DTrace notes 02: the io and syscall providers
18 October 2011

More written-up notes from my DTrace course. Might be useful. Today it’s the io provider.

io

This is a fairly simple provider to master because it doesn’t have many probes.

However, the probes it does have provide give a lot of information. Each element of the args[] array points to a data structure explaining the I/O transaction. So the most useful things to know are what these structures are and how they are laid out.

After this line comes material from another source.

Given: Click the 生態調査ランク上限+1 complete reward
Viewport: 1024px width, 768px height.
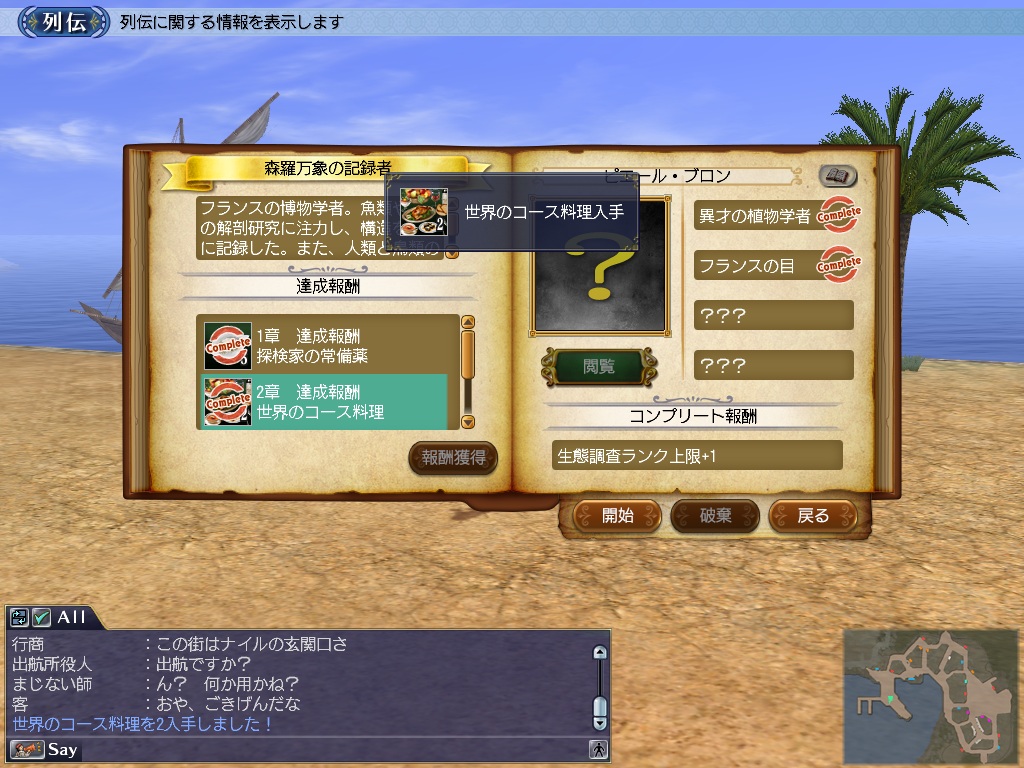Looking at the screenshot, I should 697,456.
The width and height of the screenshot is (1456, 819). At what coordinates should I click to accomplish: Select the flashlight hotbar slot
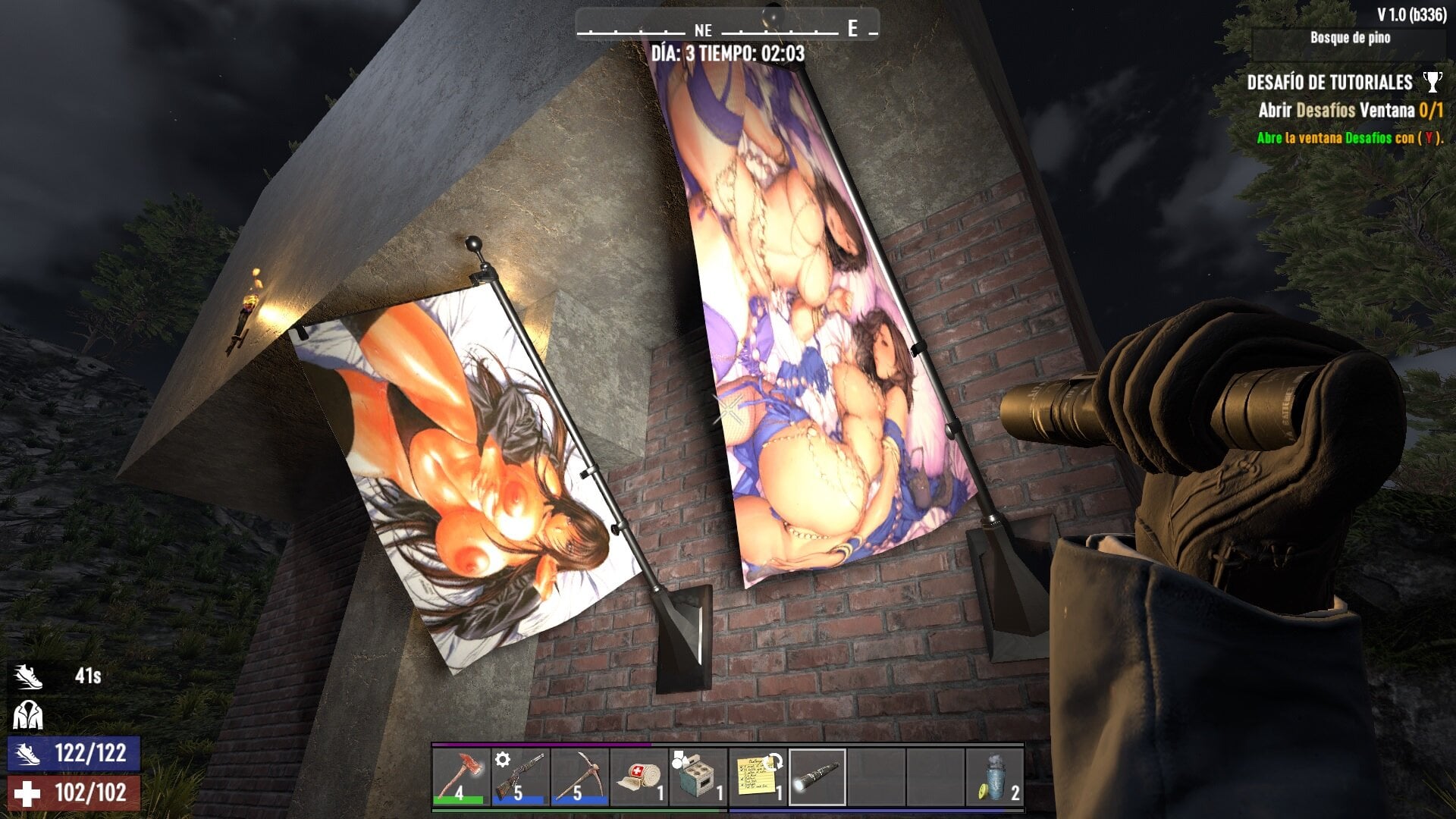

The start, done, wait-start and wait-done probes all use args[0] to point a buf structure which describes the I/O request; args[1] to point to the devinfo_t structure which describes the I/O device; and args[2] to point to the fileinfo_t structure which describes the file being operated on.

args[0]->buf

This is taken from the buf(9s) man page

int        b_flags;     /* Buffer status */
size_t     b_bcount;    /* # of bytes to transfer */
caddr_t    b_addr;      /* Buffer's virtual address */
daddr_t    b_blkno;     /* Block number on device */
diskaddr_t b_lblkno;    /* Expanded block number on device */
size_t     b_resid;     /* # of bytes not transferred */
size_t     b_bufsize;   /* size of alloc. buffer */
int        b_iodone     /* function called by biodone */
int        b_error;     /* expanded error field */
dev_t      b_edev;      /* expanded dev field */

in the b_flags field, these are the flags

args[1]->devinfo_t

I don’t know where to find this on an active Solaris system. It’s in the DTrace guide, but I’ll put it here so I know where it is. It’s a structure which tells you all about the device being used for the I/O.

int     dev_major;     /* major number */
int     dev_minor;     /* minor number */
int     dev_instance;  /* instance number */
string  dev_name;      /* device name */
string  dev_statname   /* device name + instance/minor */
string  dev_pathname   /* device pathname */

args[2]->fileinfo_t

Again, taken from the DTrace guide.

string   fi_name;     /* basename of file */
string   fi_dirname;  /* directory file is in */
string   fi_pathname; /* full path to file */
offset_t fi_offset;   /* offset within file */
string   fi_fs;       /* filesystem */
string   fi_mount;    /* filesystem's mount point */

offset_t is a signed 64-bit quantity. Note that not all filesystems are very helpful here. For instance, if you run a trace like:

# dtrace -n 'io:::start  /execname == "cat"/ { trace(args[2]->fi_pathname); }'

Then catting a file on a UFS filesystem will show up the filename, but on a ZFS filesystem, you’ll just get <none>.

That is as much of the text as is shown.